There are certainly ways to do that, many in the charedi community already achieve that. There is nothing wrong with arranged introductions, whereby there is no stigma about dating for as long as you want, or meeting as many people as you want.

EveSacks Wed 10-Mar-21 09:59:54

bakingdemon

You are brave women and I applaud you. I live near a Charedi community and the schools are a constant source of local controversy. Most of them are definitely not preparing the children for life in modern Britain (as Ofsted expects) and as you say the girls' curriculum is heavily censored. Do you think that segregated education can continue? Do you think it should? How do you make these schools teach the actual national curriculum rather than a selective version of it?

@bakingdemon

Yes schools should follow the law - currently too many are not. When it comes to RSE / British values, there is no excuse at all - children expected to enter early marriage need this education more than other children who don’t face this expectation.

Lack of secular education is a key facilitating factor in forced marriage - and we have asked the government to be firmer with the schools, including unregistered schools.

We do support maintained faith schools, as long as they offer a full range of facilitating A Levels, as education is the only way of breaking this cycle. However, when it comes to the schools (whether independent or maintained) that don’t offer the opportunity to take 8 GCSES (including English literature, English language, maths, double combined science, history, geography, a language, computer science and art) and the potential to take 3 A levels (including English (literature or combined literature & language), maths, history, geography, biology, chemistry and physics) - then I think these schools contribute to the lack of autonomy.

Obviously there also needs to be RSE sufficient that the young people understand that they can choose who to marry, when to marry or whether to marry at all, consent and body ownership - as well as challenging the notion that sex inside marriage is seen as a religious obligation.

EveSacks Wed 10-Mar-21 10:01:15

Socrates11

As with previous posters you have opened a window to a world I knew practically nothing about so thank you for the post.

As you say the urge to control other people's thinking & subsequent behaviour is a common feature of many patriarchal religions. I recently read Unfollow (Westboro Baptist Church) and Educated (Mormon) as well as Unveiled (Islam). Al young women breaking away from the religion they were expected to support and follow. Indoctrinating children into the correct way of thinking was a massive key feature of all these books.

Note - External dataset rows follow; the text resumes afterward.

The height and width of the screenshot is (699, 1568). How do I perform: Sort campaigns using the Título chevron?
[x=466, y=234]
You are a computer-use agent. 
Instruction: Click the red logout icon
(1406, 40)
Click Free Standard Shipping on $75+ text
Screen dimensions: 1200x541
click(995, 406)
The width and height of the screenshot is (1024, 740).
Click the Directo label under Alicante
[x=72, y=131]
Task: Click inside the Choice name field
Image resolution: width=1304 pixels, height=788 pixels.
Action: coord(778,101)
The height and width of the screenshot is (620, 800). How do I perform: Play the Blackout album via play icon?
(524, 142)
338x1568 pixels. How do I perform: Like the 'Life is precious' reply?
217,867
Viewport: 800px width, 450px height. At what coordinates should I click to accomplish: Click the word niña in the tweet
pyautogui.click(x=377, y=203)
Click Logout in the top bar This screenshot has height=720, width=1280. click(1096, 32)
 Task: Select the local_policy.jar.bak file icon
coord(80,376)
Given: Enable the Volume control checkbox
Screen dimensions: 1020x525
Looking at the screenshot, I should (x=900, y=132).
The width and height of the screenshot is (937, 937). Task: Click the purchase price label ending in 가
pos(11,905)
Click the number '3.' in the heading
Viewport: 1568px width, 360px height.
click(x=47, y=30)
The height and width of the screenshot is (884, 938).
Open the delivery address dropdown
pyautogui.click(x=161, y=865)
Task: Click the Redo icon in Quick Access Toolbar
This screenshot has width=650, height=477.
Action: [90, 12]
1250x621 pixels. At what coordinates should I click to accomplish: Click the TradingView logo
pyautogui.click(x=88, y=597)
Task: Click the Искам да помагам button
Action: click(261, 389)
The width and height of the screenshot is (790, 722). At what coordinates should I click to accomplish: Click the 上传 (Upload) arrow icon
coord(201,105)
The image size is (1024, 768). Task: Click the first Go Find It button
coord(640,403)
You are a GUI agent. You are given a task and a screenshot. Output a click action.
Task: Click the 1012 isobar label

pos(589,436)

I think should religious parents be allowed to bring their children up in a closed system whereby all young people marry someone chosen by their parents, and where no other options are ever observed or presented? is an excellent question and I would appreciate further discussion about how the human right to freedom to belief, thought and religion (Article 9) can be/is balanced between parents and their children.

@Socrates11

I recommend ‘Cut Me Loose’ by Leah Vincent, to go with the other books you read. For a male perspective Shulem Deen’s book is excellent.

The reason Yehudis and I decided to write the guest post on Mumsnet is that we agree that this question - “Should religious parents be allowed to bring their children up in a closed system whereby all young people marry someone chosen by their parents, and where no other options are ever observed or presented?” is one that should be discussed more. It’s a much wider issue beyond the insular parts of the Jewish community, and yes similar issues arise in other insular faith groups. We note that Colin Bloom is writing a report on harmful faith practises, so we hope that the government will address this (but I don’t hold out much hope).

I think that it's the insular independent faith schools that are the root of the problem, broadly when secular education is restricted.This takes away autonomy from young people.